Go to  http://www.tlc.state.tx.us/redist/redist.htm  And bring up District Viewer (the cursor target is off a bit, so point slightly above).

Select the congressional plan and select on cities, then turn off the congressional map checkbox.  Zoom in on Harlingen (sorry, no box zoom).  And if you notice carefully you see a long yellow spear almost reaching the river.  Turn the congressional map back on.

Texas has (had) pretty liberal annexation laws, where a city can basically say to an area, "you're now in the city".  You might remember when Houston under Bob Lanier annexed Kingwood.  And when NASA was being built at Clear Lake, there were like 13 cities trying to annex it.

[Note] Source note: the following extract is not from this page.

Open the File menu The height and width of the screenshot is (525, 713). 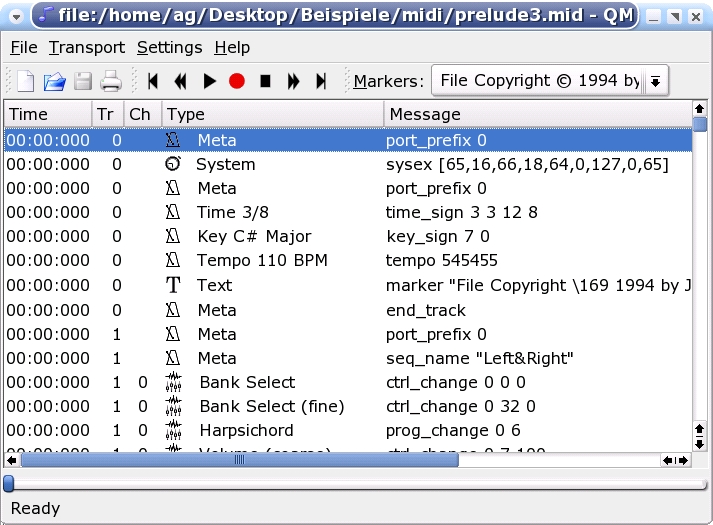(x=24, y=47)
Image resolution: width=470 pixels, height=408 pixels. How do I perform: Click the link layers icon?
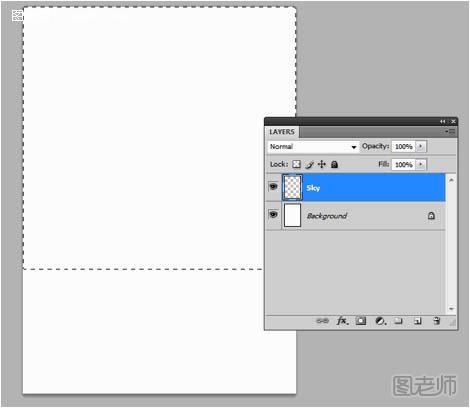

So to try to provide some structure, cities were granted Extra Territorial Jurisdiction (ETJ) outside their city limits.  The distance outside your city limits that an ETJ extends, depends on the population of the city.  For Houston, it extends 5 miles.  Another city can not annex within an ETJ of another city, and new city may not be formed within the ETJ (without permission).

Cities used to be able to annex very narrow strips of land, less than 100 feet wide.  You could annex a long strip, and extend your ETJ, and then repeat.  Houston has some areas like that which extend almost to Waller and Tomball, and there is another that goes into the far NW corner of Harris County.  Those that reach out to Waller and Tomball have arms that spread out as if trying to surround those areas.  Those are fence lines, which are being used to fence out other cities.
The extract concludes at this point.